Pixel coordinate grounding data ▸
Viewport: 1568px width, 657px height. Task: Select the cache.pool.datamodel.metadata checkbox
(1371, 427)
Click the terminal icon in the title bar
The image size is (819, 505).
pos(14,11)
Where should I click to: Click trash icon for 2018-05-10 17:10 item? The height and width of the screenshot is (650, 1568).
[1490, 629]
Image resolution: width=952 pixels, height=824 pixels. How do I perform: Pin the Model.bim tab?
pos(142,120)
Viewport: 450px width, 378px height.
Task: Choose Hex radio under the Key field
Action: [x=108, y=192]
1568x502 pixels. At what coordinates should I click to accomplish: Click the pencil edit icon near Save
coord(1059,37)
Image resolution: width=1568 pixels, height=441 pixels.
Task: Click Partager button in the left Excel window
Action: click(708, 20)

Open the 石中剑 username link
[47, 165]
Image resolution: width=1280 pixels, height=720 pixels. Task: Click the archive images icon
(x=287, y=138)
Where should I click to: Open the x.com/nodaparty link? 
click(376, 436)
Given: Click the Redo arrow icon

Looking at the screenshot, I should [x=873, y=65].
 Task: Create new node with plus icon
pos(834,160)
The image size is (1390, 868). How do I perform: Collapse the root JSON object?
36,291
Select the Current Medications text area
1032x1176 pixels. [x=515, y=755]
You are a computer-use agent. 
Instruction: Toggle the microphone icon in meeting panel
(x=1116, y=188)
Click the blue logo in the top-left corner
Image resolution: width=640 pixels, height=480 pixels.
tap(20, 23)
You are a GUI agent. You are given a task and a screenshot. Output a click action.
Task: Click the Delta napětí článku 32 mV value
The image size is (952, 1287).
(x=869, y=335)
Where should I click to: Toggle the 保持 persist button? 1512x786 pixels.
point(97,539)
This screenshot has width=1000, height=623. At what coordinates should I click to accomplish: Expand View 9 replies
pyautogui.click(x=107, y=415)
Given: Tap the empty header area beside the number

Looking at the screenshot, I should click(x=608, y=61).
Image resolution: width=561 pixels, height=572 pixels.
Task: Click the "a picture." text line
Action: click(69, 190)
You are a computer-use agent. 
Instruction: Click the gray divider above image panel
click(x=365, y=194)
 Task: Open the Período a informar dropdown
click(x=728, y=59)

Work order ▸ Give back the data above exactly, so that every line matches.

Output for this task ▸
Viewport: 1568px width, 657px height. Task: Select the cache.pool.datamodel.metadata checkbox
(1371, 427)
Click the terminal icon in the title bar
The image size is (819, 505).
pos(14,11)
Where should I click to: Click trash icon for 2018-05-10 17:10 item? The height and width of the screenshot is (650, 1568).
[1490, 629]
Image resolution: width=952 pixels, height=824 pixels. How do I perform: Pin the Model.bim tab?
pos(142,120)
Viewport: 450px width, 378px height.
Task: Choose Hex radio under the Key field
Action: [x=108, y=192]
1568x502 pixels. At what coordinates should I click to accomplish: Click the pencil edit icon near Save
coord(1059,37)
Image resolution: width=1568 pixels, height=441 pixels.
Task: Click Partager button in the left Excel window
Action: click(708, 20)

Open the 石中剑 username link
[47, 165]
Image resolution: width=1280 pixels, height=720 pixels. Task: Click the archive images icon
(x=287, y=138)
Where should I click to: Open the x.com/nodaparty link? 
click(376, 436)
Given: Click the Redo arrow icon

Looking at the screenshot, I should [x=873, y=65].
 Task: Create new node with plus icon
pos(834,160)
The image size is (1390, 868). How do I perform: Collapse the root JSON object?
36,291
Select the Current Medications text area
1032x1176 pixels. [x=515, y=755]
You are a computer-use agent. 
Instruction: Toggle the microphone icon in meeting panel
(x=1116, y=188)
Click the blue logo in the top-left corner
Image resolution: width=640 pixels, height=480 pixels.
tap(20, 23)
You are a GUI agent. You are given a task and a screenshot. Output a click action.
Task: Click the Delta napětí článku 32 mV value
The image size is (952, 1287).
(x=869, y=335)
Where should I click to: Toggle the 保持 persist button? 1512x786 pixels.
point(97,539)
This screenshot has width=1000, height=623. At what coordinates should I click to accomplish: Expand View 9 replies
pyautogui.click(x=107, y=415)
Given: Tap the empty header area beside the number

Looking at the screenshot, I should click(x=608, y=61).
Image resolution: width=561 pixels, height=572 pixels.
Task: Click the "a picture." text line
Action: click(69, 190)
You are a computer-use agent. 
Instruction: Click the gray divider above image panel
click(x=365, y=194)
 Task: Open the Período a informar dropdown
click(x=728, y=59)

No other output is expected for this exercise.